The CBI added a new M4 route would "return £2-3bn to the Welsh economy".
The business organisation said the M4 "generates the wealth for Wales" and "regular bottlenecks" on the current stretch through the Brynglas Tunnels at Newport, which the inquiry heard can "crawl at 20mph", is having a detrimental effect.
The Welsh Government wants to build a 14-mile six-lane motorway between the current M4 junction 23A at Magor to junction 29 near Castleton.
The CBI argues "frequent traffic problems" are not just "putting off businesses moving to Wales" but making it difficult "retaining businesses".
"Basically the problem is goods struggle to get in and out of Wales because of the congestion," Mr Sutton said.
A road to the south of Newport was first proposed in 1991 and Mr Sutton said the delays mean that plan is "Wales' equivalent of the expansion of Heathrow", adding: "We can't do nothing, Wales needs to have the ambition to deliver key projects."
"The M4 serves two thirds of the Welsh population and over two thirds of Welsh gross domestic product," he said.
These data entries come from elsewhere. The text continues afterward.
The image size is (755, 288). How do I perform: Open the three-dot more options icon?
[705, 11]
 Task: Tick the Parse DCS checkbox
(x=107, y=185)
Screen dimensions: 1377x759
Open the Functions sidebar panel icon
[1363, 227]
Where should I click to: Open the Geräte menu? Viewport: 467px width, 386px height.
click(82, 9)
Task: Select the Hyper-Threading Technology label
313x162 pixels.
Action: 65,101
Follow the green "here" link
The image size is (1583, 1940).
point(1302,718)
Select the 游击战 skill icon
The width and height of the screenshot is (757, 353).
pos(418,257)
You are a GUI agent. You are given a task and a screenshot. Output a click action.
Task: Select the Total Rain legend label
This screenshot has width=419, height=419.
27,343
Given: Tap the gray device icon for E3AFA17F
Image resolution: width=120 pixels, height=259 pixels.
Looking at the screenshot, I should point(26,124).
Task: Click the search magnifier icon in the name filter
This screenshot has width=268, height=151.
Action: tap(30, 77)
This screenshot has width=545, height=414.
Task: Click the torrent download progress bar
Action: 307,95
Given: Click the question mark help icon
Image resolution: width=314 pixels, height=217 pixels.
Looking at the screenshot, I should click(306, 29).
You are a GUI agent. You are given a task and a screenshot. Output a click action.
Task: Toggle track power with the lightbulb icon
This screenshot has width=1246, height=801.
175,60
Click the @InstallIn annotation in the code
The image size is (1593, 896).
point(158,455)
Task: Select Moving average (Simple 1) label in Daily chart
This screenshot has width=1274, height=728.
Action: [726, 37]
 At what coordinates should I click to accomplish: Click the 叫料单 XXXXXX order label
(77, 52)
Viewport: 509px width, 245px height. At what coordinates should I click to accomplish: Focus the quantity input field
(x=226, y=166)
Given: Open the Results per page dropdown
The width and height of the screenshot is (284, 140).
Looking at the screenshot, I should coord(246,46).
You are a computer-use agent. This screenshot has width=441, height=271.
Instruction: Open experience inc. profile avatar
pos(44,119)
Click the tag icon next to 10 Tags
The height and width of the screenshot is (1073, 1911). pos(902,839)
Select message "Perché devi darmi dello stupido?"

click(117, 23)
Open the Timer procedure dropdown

"It is the most important infrastructure project in Wales and of fundamental importance to the whole Welsh economy as higher GDP in south Wales will lead to greater government revenue, which can be spent across the whole of Wales."
CBI figures show 81% of its members in Wales said improving infrastructure was their top priority, with 76% saying a new M4 south of Newport was "critical".
The inquiry has already heard Wales' busiest stretch of road is reaching capacity, carrying up to 117,000 cars a day, and CBI figures predict a 30% increase in traffic by 2025.
CBI Wales chairman Michael Plaut said a relief road was "crucial", especially following the UK's decision to leave European Union
"Post Brexit Wales is going to need all the help it can get," he told the inquiry.
"People do not like sitting in traffic jams as it costs time and money.
"Businesses will just go elsewhere in the world simply because of congestion on the M4."
CBI evidence presented to the inquiry concluded: "Building is only a costly proposal if you assume doing nothing will cost us nothing, sadly this is not the case.
"High quality infrastructure is a critical component in economic development and considers this route the only viable, sustainable and long term solution to help the Welsh economy grow and prosper."